While big latencies are themselves undesirable, they make for good stories! In this particular example, we’ll show you how we have recently tracked and fixed a bug affecting the Linux CFQ I/O elevator–what methods and tools we used, and what were the consequences for Scylla users. This particular problem was fixed by us and merged to the upstream Linux Kernel. Starting on the 1.4 release, Scylla also starts defaulting to the noop I/O elevator, which bypasses this problem.
It all starts with write timeouts. With the default configuration of ScyllaDB, timeouts occur if requests are not serviced within two seconds, which means the requests were taking longer. So that’s slow. Worse, the workload is mostly fine with the usual low latencies according to the expectation except for those spiky requests, so that’s unpredictable.
So why? To acknowledge a request, all ScyllaDB needs to do is write it to a commitlog memory buffer, and to a memtable memory buffer. At some point we need to write those requests back to disk and fsync them, and if that starts to take a long time, then we slow down on serving requests.

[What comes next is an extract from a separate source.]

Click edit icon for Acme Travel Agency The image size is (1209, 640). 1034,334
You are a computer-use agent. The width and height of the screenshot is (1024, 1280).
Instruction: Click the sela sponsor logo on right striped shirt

Those requestswere fairly large – over 2MB in size. That is a challenging workload, but since my SSD can do around 500 MB/s, even if we were writing everything synchronously and the commitlog could only have 1% of the bandwidth, it should take only 200 milliseconds to write.
If writing is not the problem, and we need to write and flush, what’s our next candidate? You guessed correctly: flushes. Flushing something to disk is known to be a costly operation, but certainly not that costly. We inserted ad-hoc code into Scylla to take timestamps before and after a flush is requested. And there we had it: flushes were taking a lot of time. Depending on the run, anywhere from 3 seconds to 30 seconds. But always consistent and in perfect correlation with the timeouts.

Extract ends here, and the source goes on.